Archive for the 'tectona grandis' Tag
That’s right – The Navy is looking for people with working knowledge of all eras of teak decking application processes and procedures on battleships. Inquiring minds want to know the board widths, joints, spacing and materials used in teak deck applications for each era of deck treatment on battleships. Naval Sea Systems Command (NAVSEA) believes these items should be applicable to all battleships, but are ready to be proven wrong on that assumption. If anyone has knowledge, history or expertise to share, contact Beth Freese at NAVSEA in Washington, DC at 202-781-4423 or Elizabeth.firstname.lastname@example.org.
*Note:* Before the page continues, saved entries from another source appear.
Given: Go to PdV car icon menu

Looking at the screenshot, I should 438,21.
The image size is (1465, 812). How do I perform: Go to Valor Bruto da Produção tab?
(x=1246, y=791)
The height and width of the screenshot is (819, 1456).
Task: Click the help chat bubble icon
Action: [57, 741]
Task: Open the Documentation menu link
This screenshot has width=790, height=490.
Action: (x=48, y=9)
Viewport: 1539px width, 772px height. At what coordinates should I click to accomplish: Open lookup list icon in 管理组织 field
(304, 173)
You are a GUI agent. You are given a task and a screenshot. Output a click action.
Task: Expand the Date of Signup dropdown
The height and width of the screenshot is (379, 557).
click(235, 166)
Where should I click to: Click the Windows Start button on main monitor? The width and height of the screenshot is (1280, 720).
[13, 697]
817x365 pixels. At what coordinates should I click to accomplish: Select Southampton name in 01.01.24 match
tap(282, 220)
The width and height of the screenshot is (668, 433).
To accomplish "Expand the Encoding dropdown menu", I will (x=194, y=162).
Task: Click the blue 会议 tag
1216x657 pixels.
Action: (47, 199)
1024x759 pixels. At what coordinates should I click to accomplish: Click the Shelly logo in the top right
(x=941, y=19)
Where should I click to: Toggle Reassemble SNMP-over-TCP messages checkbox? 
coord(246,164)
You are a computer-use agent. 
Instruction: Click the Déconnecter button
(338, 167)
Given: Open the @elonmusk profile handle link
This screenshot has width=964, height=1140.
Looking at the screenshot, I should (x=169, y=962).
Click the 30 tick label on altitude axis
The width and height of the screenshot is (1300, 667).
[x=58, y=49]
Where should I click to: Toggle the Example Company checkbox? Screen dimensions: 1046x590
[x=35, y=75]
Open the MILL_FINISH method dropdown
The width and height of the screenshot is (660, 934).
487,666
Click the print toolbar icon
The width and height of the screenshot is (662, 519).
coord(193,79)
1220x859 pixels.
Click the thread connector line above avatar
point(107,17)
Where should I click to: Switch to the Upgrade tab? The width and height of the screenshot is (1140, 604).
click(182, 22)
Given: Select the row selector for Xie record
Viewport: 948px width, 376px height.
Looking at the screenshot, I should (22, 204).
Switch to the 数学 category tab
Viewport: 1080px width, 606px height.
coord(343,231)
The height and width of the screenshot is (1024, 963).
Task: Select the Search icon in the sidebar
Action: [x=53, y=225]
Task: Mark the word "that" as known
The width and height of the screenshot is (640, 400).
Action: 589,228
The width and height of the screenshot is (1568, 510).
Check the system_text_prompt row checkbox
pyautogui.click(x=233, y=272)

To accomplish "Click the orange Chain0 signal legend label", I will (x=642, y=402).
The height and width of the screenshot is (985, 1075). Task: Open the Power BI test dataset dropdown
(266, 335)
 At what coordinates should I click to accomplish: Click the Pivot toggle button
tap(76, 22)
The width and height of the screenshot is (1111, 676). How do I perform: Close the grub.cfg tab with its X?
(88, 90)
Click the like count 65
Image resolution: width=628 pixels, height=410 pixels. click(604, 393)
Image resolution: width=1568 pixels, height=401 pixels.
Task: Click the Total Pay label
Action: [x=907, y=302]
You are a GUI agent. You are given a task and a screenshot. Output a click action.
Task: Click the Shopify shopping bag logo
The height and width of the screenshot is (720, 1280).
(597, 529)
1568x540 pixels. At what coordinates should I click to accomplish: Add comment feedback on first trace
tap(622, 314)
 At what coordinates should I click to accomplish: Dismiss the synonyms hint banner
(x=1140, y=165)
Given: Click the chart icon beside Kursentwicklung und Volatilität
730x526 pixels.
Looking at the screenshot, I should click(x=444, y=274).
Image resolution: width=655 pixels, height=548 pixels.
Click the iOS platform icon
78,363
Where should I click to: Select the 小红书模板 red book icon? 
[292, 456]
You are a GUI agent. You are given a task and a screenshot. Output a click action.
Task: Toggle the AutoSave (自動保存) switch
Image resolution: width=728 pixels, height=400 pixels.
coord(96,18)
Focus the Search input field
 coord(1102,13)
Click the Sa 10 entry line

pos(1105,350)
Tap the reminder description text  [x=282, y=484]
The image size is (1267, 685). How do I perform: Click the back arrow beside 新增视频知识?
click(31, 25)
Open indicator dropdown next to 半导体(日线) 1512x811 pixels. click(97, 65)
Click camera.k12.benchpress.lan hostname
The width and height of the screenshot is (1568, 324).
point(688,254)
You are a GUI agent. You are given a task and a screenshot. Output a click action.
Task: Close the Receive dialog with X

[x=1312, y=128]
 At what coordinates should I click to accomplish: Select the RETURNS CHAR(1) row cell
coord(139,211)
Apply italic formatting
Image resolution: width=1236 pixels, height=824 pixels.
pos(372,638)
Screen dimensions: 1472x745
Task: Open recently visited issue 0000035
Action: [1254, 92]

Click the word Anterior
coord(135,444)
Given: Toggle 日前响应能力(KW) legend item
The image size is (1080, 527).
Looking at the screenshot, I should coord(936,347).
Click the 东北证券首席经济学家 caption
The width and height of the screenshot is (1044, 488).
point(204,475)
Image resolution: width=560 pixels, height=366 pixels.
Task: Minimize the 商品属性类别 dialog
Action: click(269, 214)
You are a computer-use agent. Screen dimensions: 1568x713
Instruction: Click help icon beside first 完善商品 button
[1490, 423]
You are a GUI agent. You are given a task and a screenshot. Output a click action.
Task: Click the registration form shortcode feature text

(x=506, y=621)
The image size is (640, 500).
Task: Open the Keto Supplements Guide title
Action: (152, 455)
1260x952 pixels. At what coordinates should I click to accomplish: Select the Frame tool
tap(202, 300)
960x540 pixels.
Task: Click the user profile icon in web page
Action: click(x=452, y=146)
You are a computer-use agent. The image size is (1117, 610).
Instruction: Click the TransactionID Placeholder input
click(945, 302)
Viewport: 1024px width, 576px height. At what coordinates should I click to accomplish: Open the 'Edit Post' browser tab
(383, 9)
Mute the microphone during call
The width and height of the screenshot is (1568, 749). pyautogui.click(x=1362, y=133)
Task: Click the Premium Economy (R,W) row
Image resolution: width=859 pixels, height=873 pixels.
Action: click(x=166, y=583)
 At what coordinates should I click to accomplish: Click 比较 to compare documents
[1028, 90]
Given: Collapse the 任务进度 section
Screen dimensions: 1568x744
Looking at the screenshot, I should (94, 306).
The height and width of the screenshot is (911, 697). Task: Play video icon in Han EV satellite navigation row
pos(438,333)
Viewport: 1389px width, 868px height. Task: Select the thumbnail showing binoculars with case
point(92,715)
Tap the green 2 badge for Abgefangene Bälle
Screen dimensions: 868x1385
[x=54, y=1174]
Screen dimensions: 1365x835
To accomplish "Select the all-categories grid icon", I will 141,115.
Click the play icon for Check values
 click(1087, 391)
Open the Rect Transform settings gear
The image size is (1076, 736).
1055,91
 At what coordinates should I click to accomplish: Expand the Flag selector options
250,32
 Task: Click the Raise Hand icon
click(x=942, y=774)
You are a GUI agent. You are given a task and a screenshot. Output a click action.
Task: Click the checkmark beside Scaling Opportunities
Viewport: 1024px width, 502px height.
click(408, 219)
NAVSEA is responsible for the disposition and/or disposal of decommissioned U.S. Navy ships, including those ships that are sold to foreign navies or donated to cities for use as museums. In trying to establish best practices for the maintenance and repair of the teak decks found on battleships, NAVSEA is eager to collect any “corporate knowledge” that might exist in the memories and experience of battleship shipmates.
Teak – also known as Tectona Grandis – is known to be one of the hardiest types of wood. It is native to South East Asia and a tall, straight, deciduous tree. Its wood is dense and durable, with natural oils that fend off rust and cracks. Since wood is a natural insulator, it also helps with temperature control and better absorbs damage (when compared to steel!). Consequently, it has been used on ships since the Middle Ages.
To see a teak deck, visit USS Wisconsin, USS Missouri, Battleship North Carolina, Battleship Cove or Battleship New Jersey.
- The Lost Intellectual Capital of a STEM Dominated Navy
- Join Us for Midrats 26 Oct 14 at a Special Time for Episode 251, “DEF2014 wrapup, and the budding question of veteran entitlement”, starting at 6:30pm EST
- No Boots on the Ground, No Victory
- Join Us for the Midrats’ 250th! 19 October 14 at 5pm (EDT)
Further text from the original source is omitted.